Other Aug. 31 events are tours of the Toronto Jr./Sr. High School from 1 p.m. to 3 p.m., followed by the reunion dinner from 4 p.m. to 7 p.m. Class mixers start at 8 p.m. at various spots in town. Seven alumni have been selected as the Class of 2019 distinguished alumni, joining 44 other alumni in this distinction. The honorees to be acknowledged at the reunion dinner are:
— Kathleen Cope Harney, Class of 1960, who retired in 1993 from the Clark County School District in Las Vegas where her last major role was assistant superintendent of the community relations department in a school district that had 111 schools and more than 100,000 students.
— Peter O’Hara, Class of 1971, who entered the Army active duty in 1978 and had served to the office of the deputy chief of staff for operations and plans at the Pentagon. His final duty was as chief of plans, operations and training for training support brigade, Harrison, Ind., from which he retired in 2000 as a lieutenant colonel. He also recently retired as head football coach at Carmel High School in Carmel, Ind.
— The Rev. Mario Tizziani, Class of 1972, is the pastor of St. Cecilia Parish and School in Independence. He was ordained in 2006 and installed as pastor of St. Cecilia Roman Catholic Church and School in 2008. He led fundraising efforts that saw a groundbreaking of a $5.5 million expansion at the school.
— Col. Christopher Warner, Class of 1992, served as chief resident for two years at Walter Reed Army Medical Center, received the 2005 National Resident of the Year by the Association of Medicine and Psychiatry and currently serves as the military chief of staff for the assistant secretary of defense for health affairs in the Pentagon.
— Norman Winstel, Class of 1966, served in the Marines during the Vietnam War and was awarded the Bronze Star medal with combat distinguished device for heroism. He retired from First Energy, Sammis Plant, and recently retired after 40 years as a Toronto volunteer fireman. For the past 40 years he has worked the chain crew at Red Knights’ home football games.

▶ **What to work on**
In the alumni honors text, what rank did Peter O'Hara hold when he retired from the Army? None of the material is needed.

▶ **Dataset excerpts**
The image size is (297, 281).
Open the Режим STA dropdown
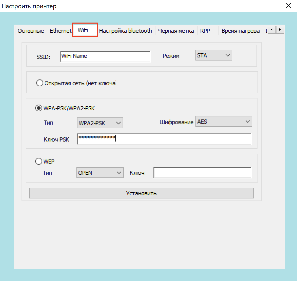pyautogui.click(x=214, y=55)
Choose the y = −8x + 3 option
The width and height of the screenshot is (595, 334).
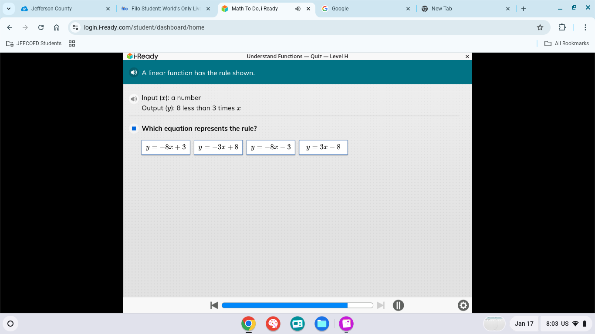(x=166, y=147)
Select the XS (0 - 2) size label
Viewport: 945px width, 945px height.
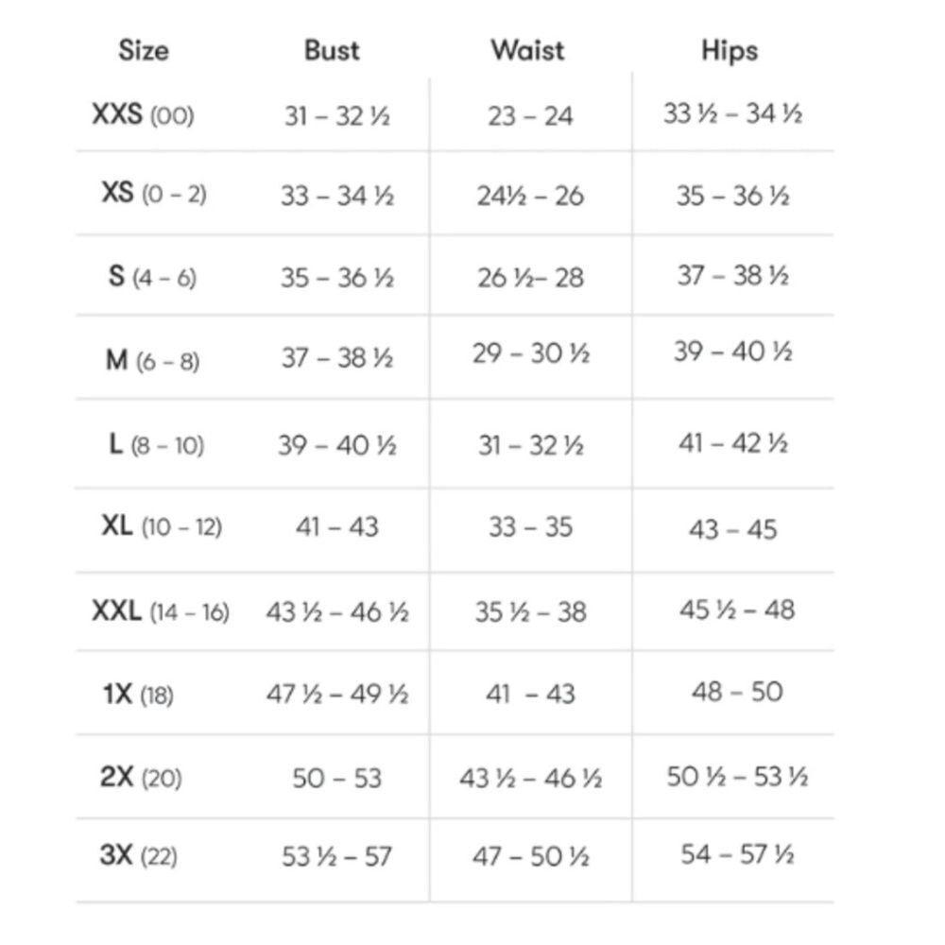[x=154, y=194]
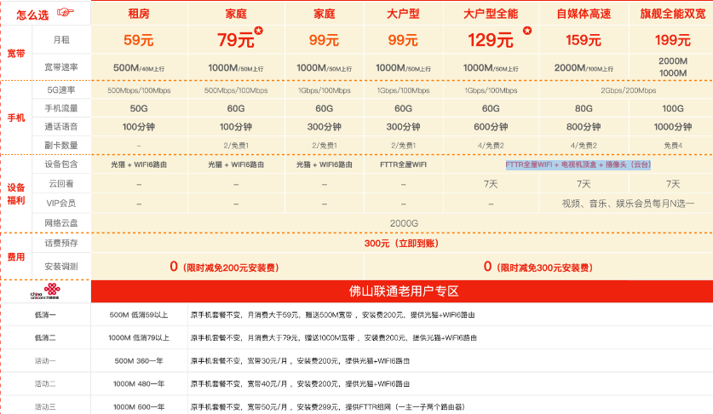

▶ **Exercise output**
Lieutenant colonel.